Will Cisco suffer the same fate as Yahoo?

Invincibility is binary. You either are invincible or you aren’t. Until recently, Yahoo Inc. and Cisco Systems Inc. seemed deserving of the accolade. Now neither can make that claim. The question in my mind is whether Cisco is in store for what Yahoo has experienced.

While operating in different parts of the new economy, each was a juggernaut in command of its market – “the” brand – and often miles ahead of the competition. Each had a special power over its customers that inspired or commanded loyalty. Now at least in the case of Yahoo, that invincibility seems to be the root cause of a backlash more severe than that being felt by others. And the similarities to Cisco are eerie.

A page one story in the March 9, 2001 Wall Street Journal detailed the unraveling of Yahoo. According to the CEO of Geocities, a firm Yahoo acquired in 1999, the parent company was “alienating the clients they would some day need the most.” His criticism was leveled at “the company’s aggressive sales tactics.”

“People hate you. You’re arrogant and condescending. When there’s a downturn in the market, they’ll cut you first,” a source in the article said. It appears that is what has now happened. Might Cisco suffer the same fate?

Without knowing how many purchase orders were cut out of sheer loyalty to product and brand vs. those deals consummated with the help of management pressure, we can’t answer that question – yet.

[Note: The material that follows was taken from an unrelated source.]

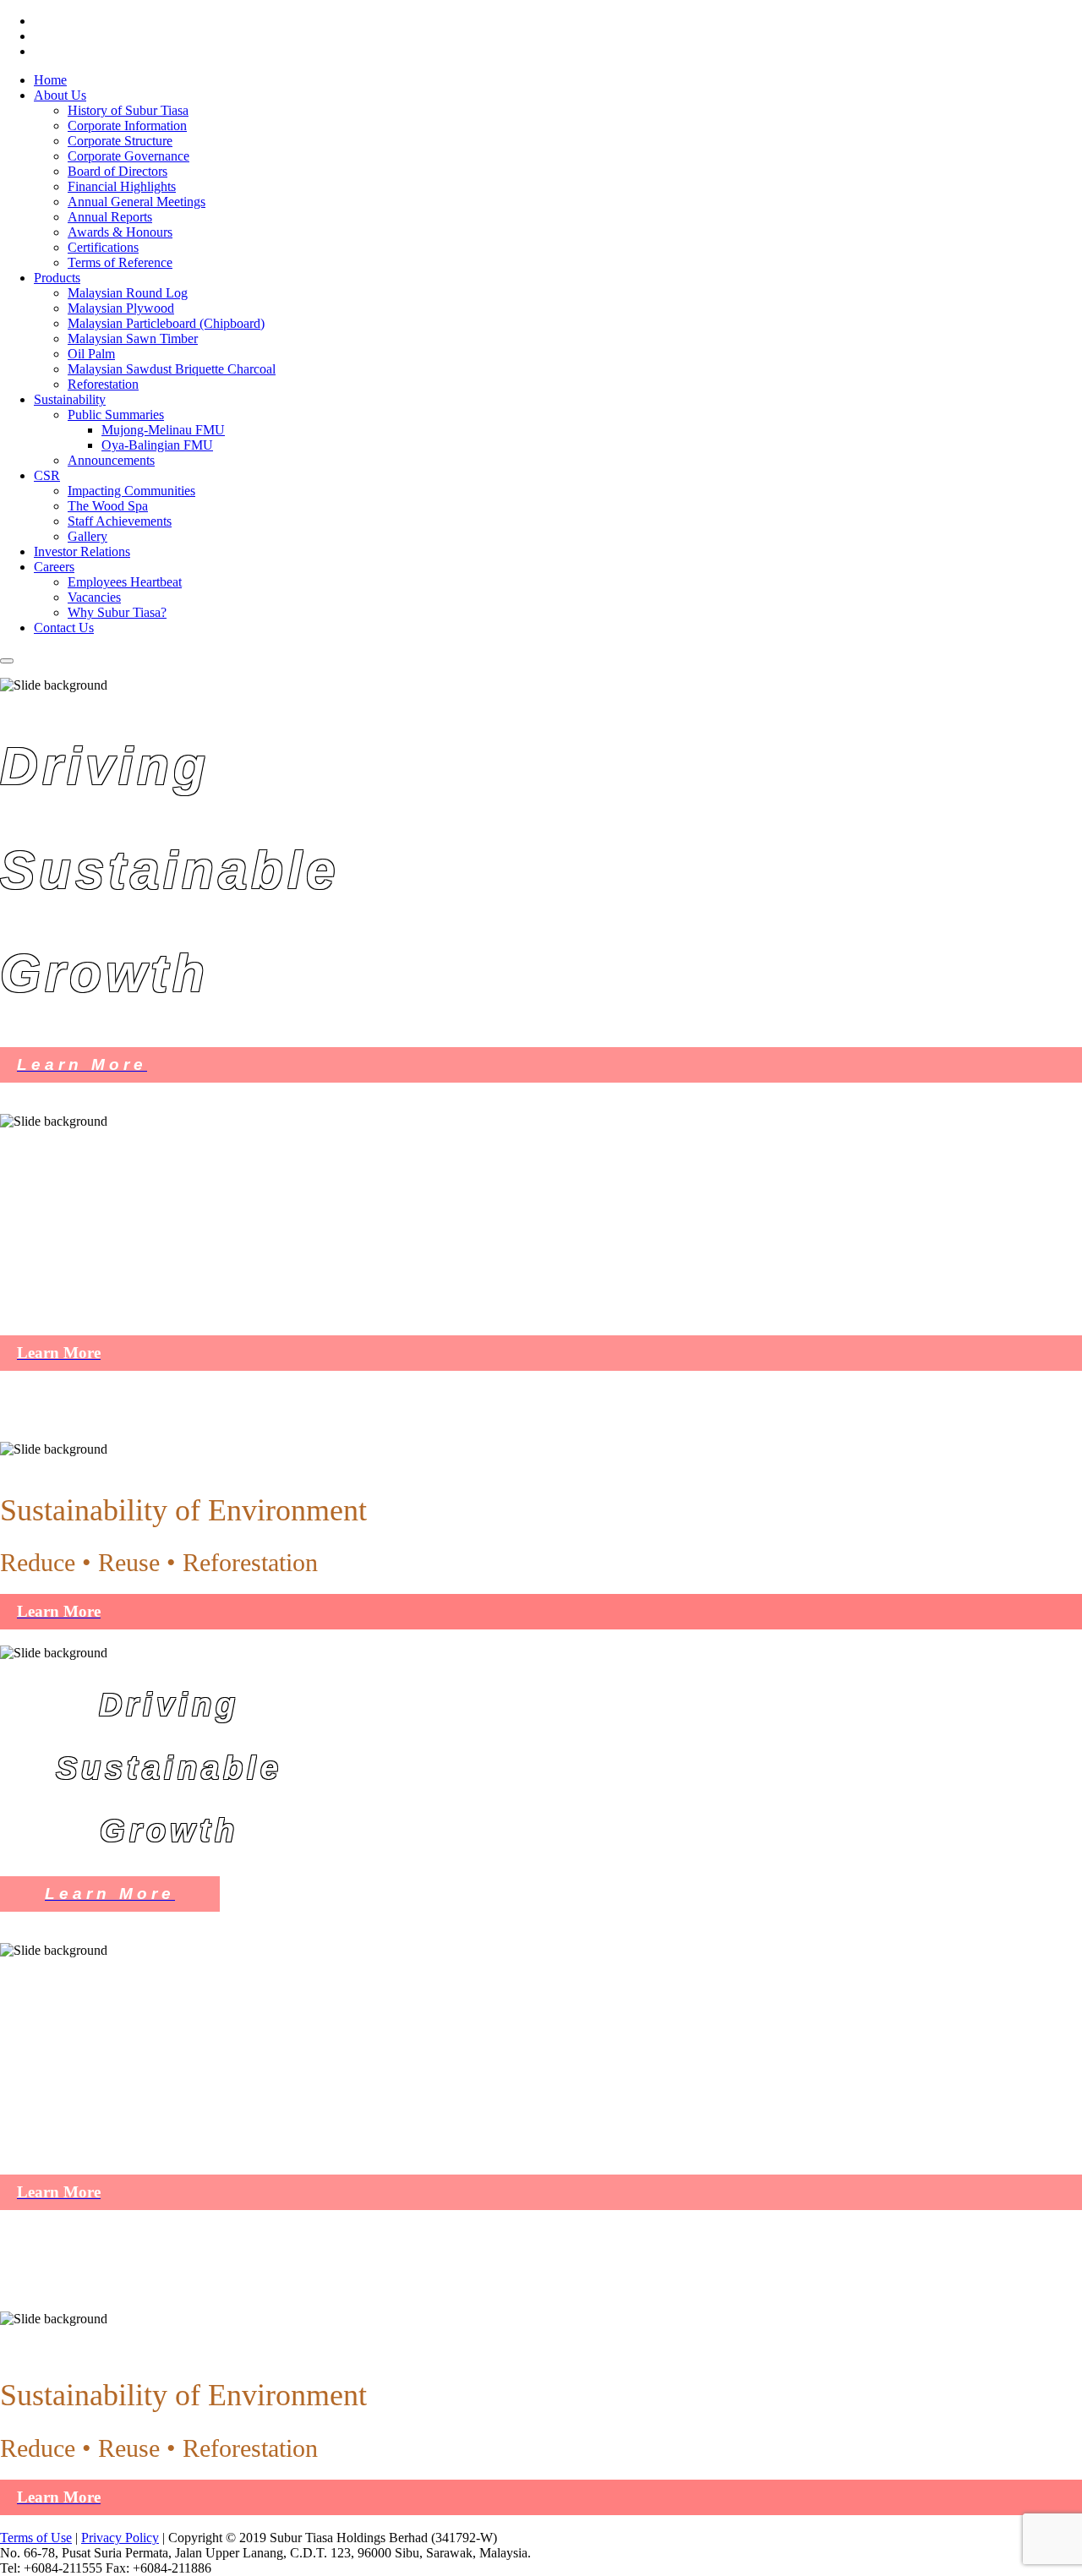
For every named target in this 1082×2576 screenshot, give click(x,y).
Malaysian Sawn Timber (133, 338)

What we do know is that, for years now, Cisco has replaced IBM Corp. as the “safe” vendor – nobody ever got fired for buying Cisco. There is significant anecdotal evidence that some network managers got in hot water for not wanting to buy Cisco. Might Cisco have alienated key clients by going above their heads?

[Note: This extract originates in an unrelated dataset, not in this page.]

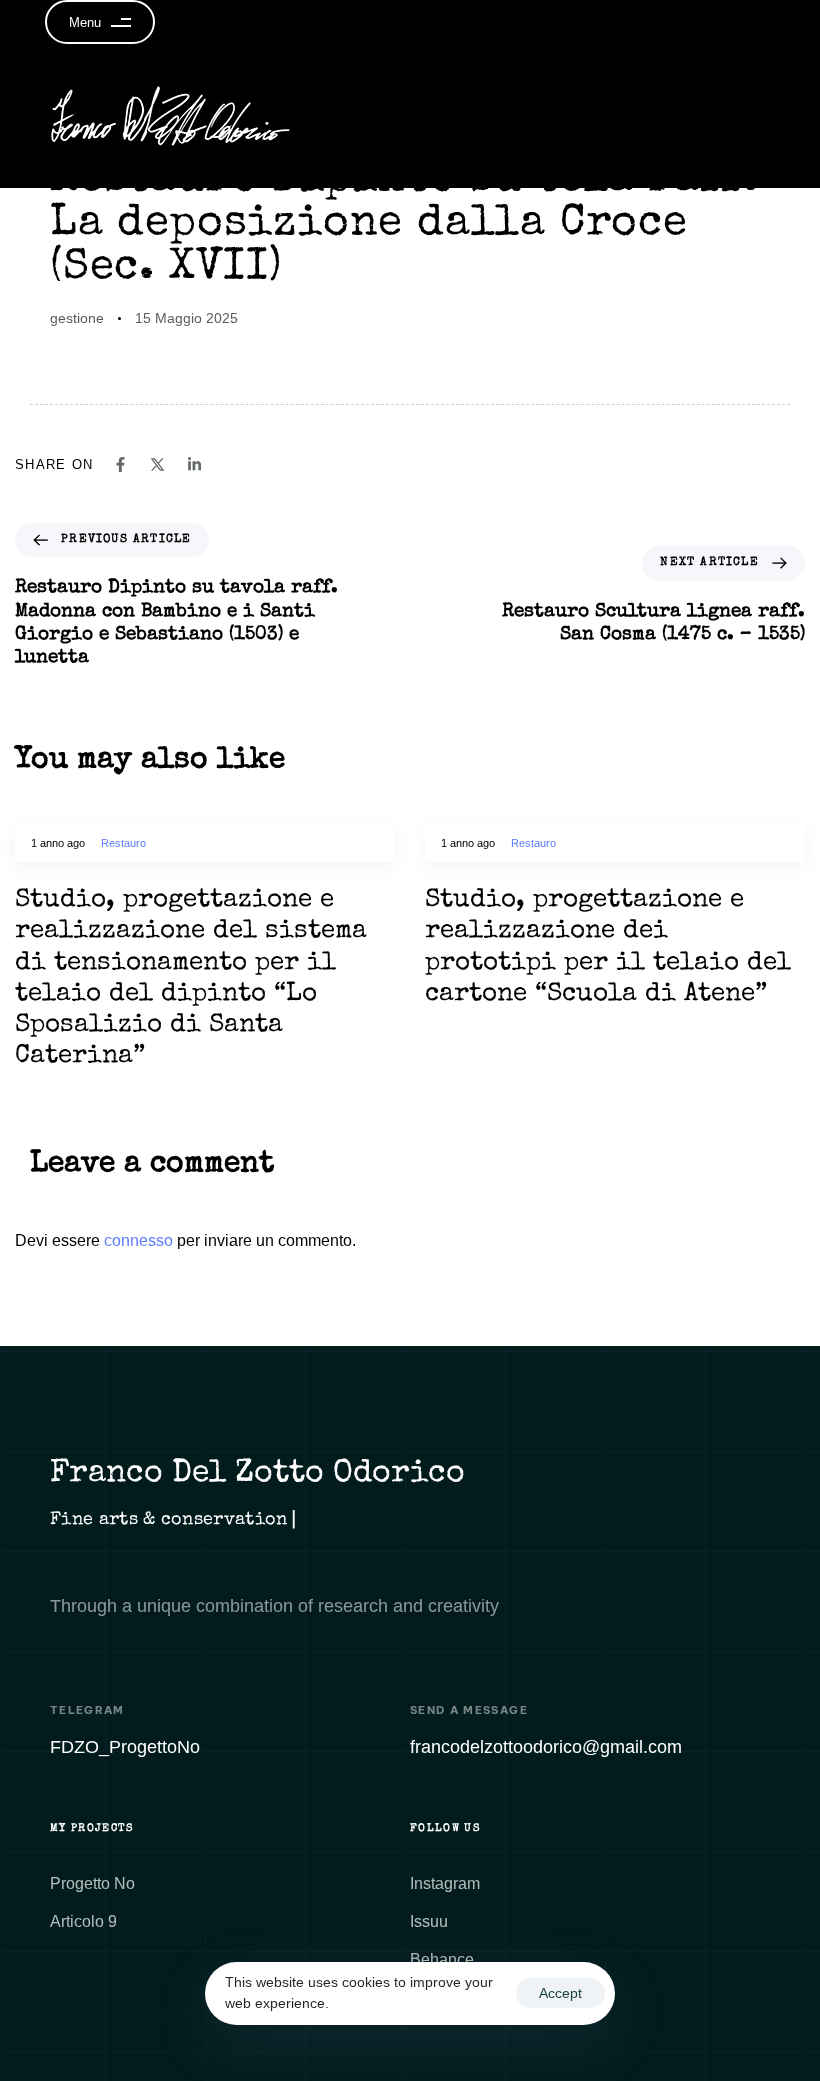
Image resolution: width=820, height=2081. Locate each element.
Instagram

With its leadership position, insanely high market cap, usually decent products and “can-do-no-wrong” armour, many network managers made the pragmatic decision to go with flow and buy Cisco.

Given Cisco’s “darling” status in the stock market, I often wondered how many of the purchase order-approving executives were also holders of non-trivial amounts of Cisco stock. By helping Cisco, they were helping themselves – and Cisco’s continued rise became a self-fulfilling prophecy. With the stock way down and the first layoffs in 17 years underway, Cisco may have lost its most important weapon: perception.

Until now, that has enabled Cisco to prevail over reality, the reality that when compared to the competition, Cisco’s products typically exhibited lacklustre performance, less-than-leading-edge features and sported the highest price tag. In effect, they thumbed their nose at the “faster, better, cheaper” mantra that typically drives the technology business – and got away with it.

Within the industry, Cisco has been almost critic-free. For the most part, the company has been able to manage the analysts as well as manage its customers.

With the aura of invincibility gone, it is likely that a gaggle of long-repressed customers (and perhaps some analysts) finally will come forth and tell us how they really feel.